[Begin STORED DATA]

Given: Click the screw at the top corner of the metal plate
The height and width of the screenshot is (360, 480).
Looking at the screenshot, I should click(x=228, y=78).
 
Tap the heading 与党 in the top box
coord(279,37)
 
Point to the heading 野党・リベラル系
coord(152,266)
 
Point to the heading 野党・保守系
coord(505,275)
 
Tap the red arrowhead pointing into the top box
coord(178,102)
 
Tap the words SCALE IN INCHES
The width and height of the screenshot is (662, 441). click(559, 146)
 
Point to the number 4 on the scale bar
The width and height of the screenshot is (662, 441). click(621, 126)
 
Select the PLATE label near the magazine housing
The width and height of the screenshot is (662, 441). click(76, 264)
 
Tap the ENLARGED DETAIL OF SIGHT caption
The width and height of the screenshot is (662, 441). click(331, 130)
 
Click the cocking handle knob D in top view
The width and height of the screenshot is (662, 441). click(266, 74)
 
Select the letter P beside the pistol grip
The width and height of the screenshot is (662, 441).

[End STORED DATA]
[Begin STORED DATA]

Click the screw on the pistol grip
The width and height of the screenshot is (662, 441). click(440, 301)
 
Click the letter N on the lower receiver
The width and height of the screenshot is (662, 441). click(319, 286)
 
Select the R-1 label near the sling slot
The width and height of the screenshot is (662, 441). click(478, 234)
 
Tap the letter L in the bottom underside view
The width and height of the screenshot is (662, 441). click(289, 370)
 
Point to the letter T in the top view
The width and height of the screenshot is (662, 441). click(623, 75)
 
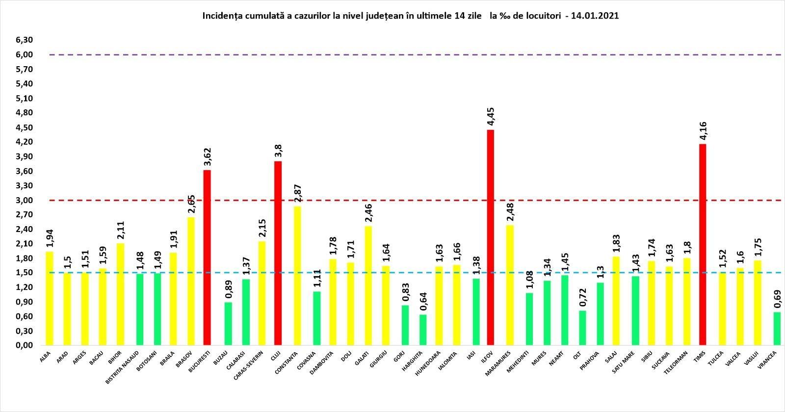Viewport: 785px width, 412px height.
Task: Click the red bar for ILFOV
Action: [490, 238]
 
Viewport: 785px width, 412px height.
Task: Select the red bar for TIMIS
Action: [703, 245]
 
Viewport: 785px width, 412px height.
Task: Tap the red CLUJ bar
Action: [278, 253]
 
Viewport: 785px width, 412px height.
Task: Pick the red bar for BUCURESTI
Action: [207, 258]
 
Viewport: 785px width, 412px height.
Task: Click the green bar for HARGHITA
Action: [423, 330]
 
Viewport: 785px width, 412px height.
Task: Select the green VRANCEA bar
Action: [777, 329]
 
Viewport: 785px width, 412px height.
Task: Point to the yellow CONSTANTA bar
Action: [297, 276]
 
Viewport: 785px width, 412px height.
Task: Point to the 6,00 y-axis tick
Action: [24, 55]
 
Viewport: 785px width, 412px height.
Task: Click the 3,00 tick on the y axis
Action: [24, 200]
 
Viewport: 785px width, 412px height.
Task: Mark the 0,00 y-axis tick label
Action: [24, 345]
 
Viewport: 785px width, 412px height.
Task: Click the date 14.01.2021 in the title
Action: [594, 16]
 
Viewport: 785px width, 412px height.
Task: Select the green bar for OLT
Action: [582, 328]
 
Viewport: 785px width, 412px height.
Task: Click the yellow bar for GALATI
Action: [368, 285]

[End STORED DATA]
[Begin STORED DATA]

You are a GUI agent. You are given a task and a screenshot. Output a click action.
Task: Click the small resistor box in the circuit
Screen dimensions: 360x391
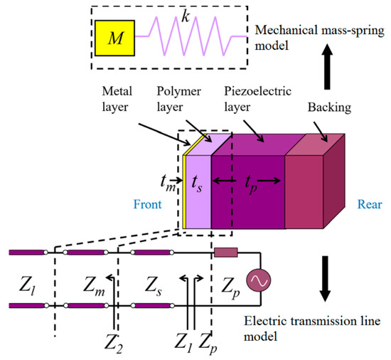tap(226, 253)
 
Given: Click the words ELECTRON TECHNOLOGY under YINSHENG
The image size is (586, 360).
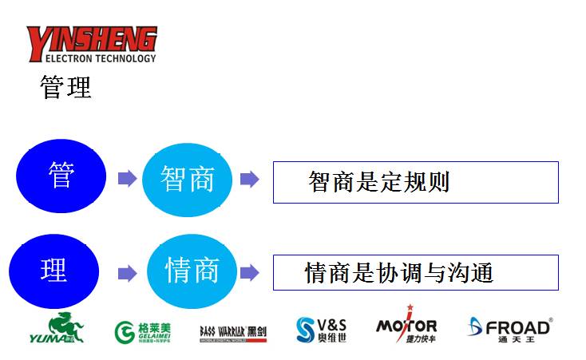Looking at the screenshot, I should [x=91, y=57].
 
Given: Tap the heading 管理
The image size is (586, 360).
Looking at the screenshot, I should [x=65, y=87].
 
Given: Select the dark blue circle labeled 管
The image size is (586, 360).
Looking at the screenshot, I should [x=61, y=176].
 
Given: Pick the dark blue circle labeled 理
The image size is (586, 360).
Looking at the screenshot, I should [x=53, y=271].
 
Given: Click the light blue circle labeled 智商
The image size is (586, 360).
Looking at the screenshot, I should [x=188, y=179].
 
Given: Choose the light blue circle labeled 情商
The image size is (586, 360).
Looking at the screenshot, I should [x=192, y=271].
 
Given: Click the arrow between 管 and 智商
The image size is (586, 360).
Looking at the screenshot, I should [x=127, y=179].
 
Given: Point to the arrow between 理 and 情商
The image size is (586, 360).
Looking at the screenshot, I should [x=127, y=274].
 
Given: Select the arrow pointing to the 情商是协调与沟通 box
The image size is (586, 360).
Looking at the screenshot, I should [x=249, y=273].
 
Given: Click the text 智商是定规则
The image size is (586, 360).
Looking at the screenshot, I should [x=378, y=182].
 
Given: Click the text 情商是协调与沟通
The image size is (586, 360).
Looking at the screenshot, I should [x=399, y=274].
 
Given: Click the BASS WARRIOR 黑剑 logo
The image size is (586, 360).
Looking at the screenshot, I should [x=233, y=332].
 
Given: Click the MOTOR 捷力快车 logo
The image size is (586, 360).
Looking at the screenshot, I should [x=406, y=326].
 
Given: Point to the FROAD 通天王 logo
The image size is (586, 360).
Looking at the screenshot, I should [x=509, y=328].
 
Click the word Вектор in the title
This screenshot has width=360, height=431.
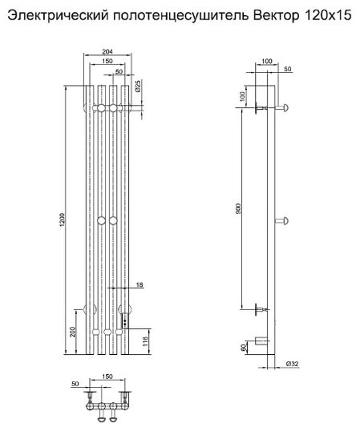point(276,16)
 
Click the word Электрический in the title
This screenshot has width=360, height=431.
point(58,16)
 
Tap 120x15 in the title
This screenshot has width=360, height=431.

[End STORED DATA]

[YOUR OBJECTIVE]:
Copy the lines of the items above word for word, beginning at the line that contains "You are a GUI" and stopping after the line that contains "tap(226, 253)". Leave the pictures out of your copy.

[OUTPUT OF THE TASK]:
You are a GUI agent. You are given a task and a screenshot. Output a click action.
Task: Click the small resistor box in the circuit
Screen dimensions: 360x391
tap(226, 253)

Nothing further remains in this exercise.